You really want normal? Really? Fine, you can have normal. Crank the Beatles in your Camry while you drive to the ice cream shop to have a vanilla ice cream cone (not a waffle cone or a sugar cone, just one of those normal, tasteless ones). While you're having your treat, you can think about how much you dislike Tiny Tim, flying saucers, stilettos, David Lynch movies, Antarctica, Pop Rocks, llamas, Pac Man, April Fool's Day, Pluto, the pyramids, mohawks, white tigers, extreme sports, Japanese robots and Leonardo da Vinci.

Me and Oz, we'll be having mint chocolate chip.
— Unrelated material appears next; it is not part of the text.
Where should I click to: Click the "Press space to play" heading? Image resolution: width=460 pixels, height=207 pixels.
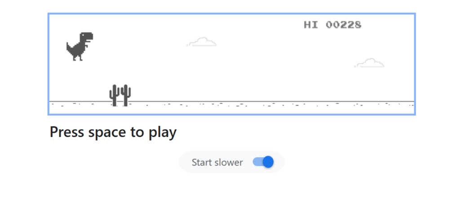113,132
You know, I once drove hundreds of miles out the way just so I could make a left turn in Albuquerque (note: if you don't get that, you didn't watch much Bugs Bunny). I realize that was not normal. But somehow, even as my iPod shuffles through Italian rock music, Britney Spears, and the Wu-Tang Clan, my life - my life with Oz – feels perfectly normal to me.

Monday, September 7, 2009

35. A Sister's Wish

Yesterday morning we ate breakfast at an outdoor cafe and sat next to a fountain. Layla asked for a penny, thought for a moment and threw it in.

"What did you wish for, Layla?"

"I wished that my brother would learn to walk."